__Task objective__
A verbatim reproduction of the lines below, from the line containing "This screenshot has height=547, width=703." through the line containing "Instruction: Select the", both ends included, is the whole required output.

__Extracted entries__

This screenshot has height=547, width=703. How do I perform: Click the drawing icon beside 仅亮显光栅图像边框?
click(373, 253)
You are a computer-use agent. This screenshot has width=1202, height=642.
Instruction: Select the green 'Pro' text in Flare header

...

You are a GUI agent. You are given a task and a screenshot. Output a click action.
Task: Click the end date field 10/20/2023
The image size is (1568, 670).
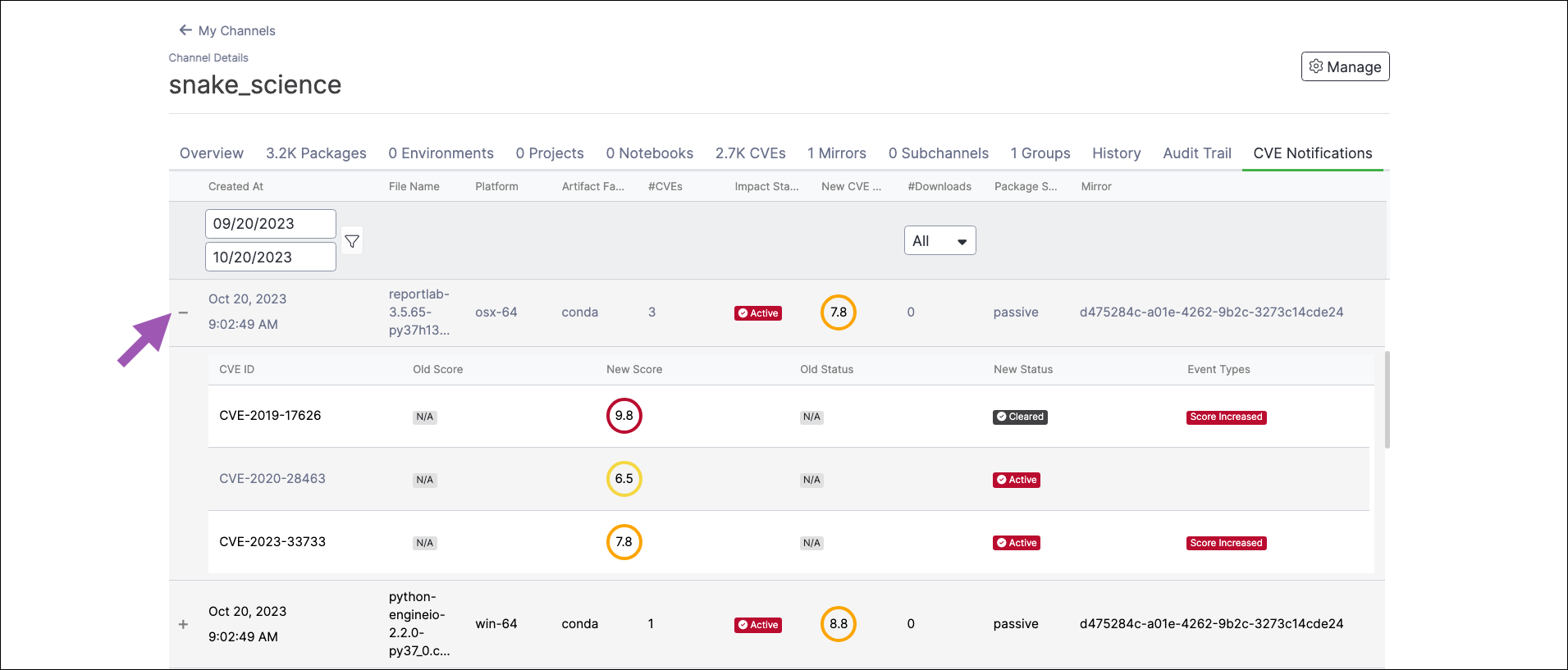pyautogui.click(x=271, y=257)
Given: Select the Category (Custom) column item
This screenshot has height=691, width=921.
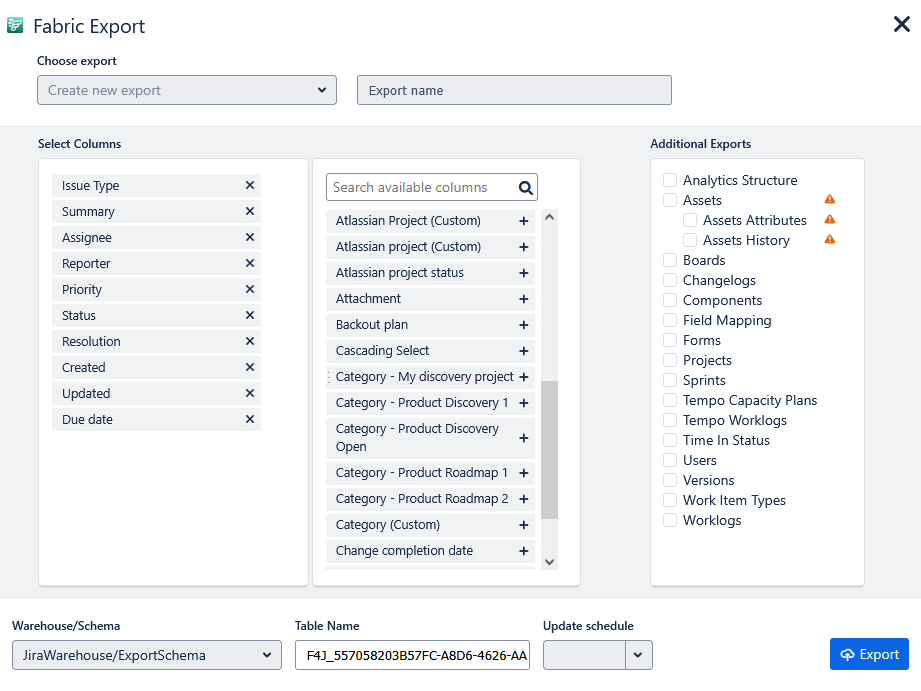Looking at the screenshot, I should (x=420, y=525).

...

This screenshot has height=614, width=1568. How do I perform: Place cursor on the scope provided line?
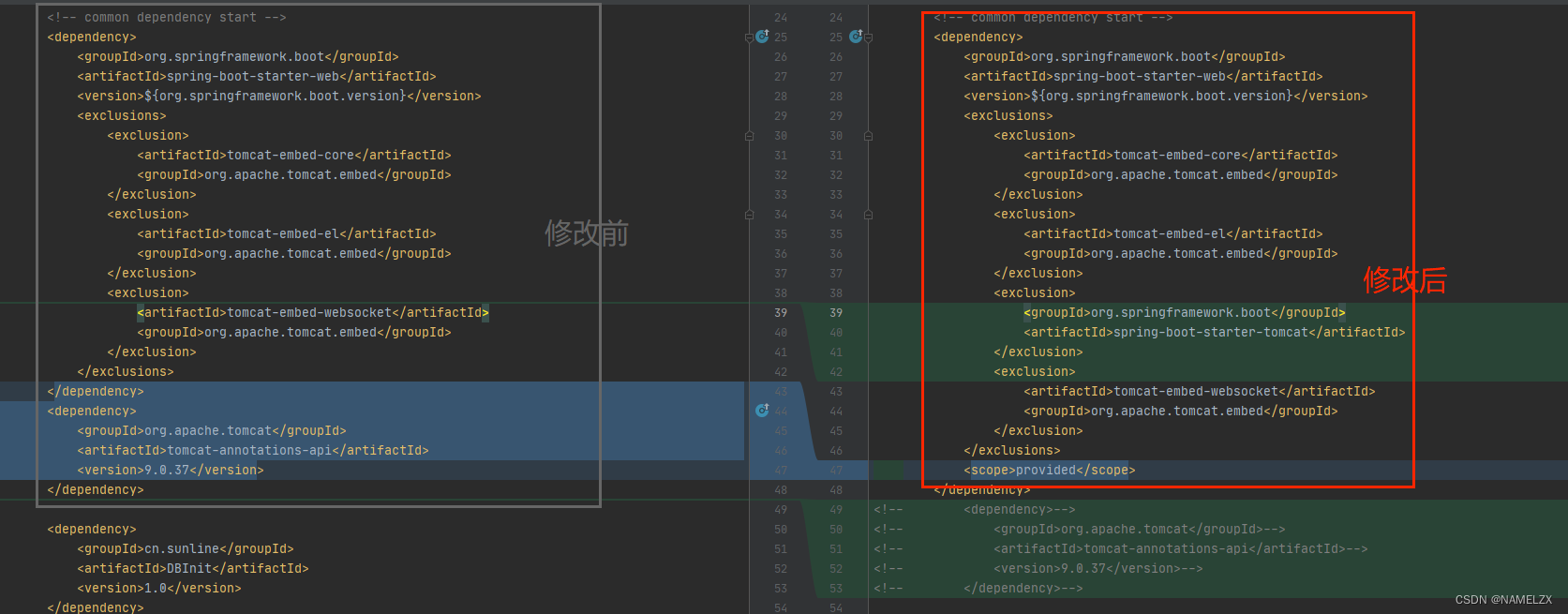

__Response to the task__
This screenshot has height=547, width=703. How do I perform: Click the drawing icon beside 仅亮显光栅图像边框?
click(373, 253)
You are a computer-use agent. This screenshot has width=1202, height=642.
Instruction: Select the green 'Pro' text in Flare header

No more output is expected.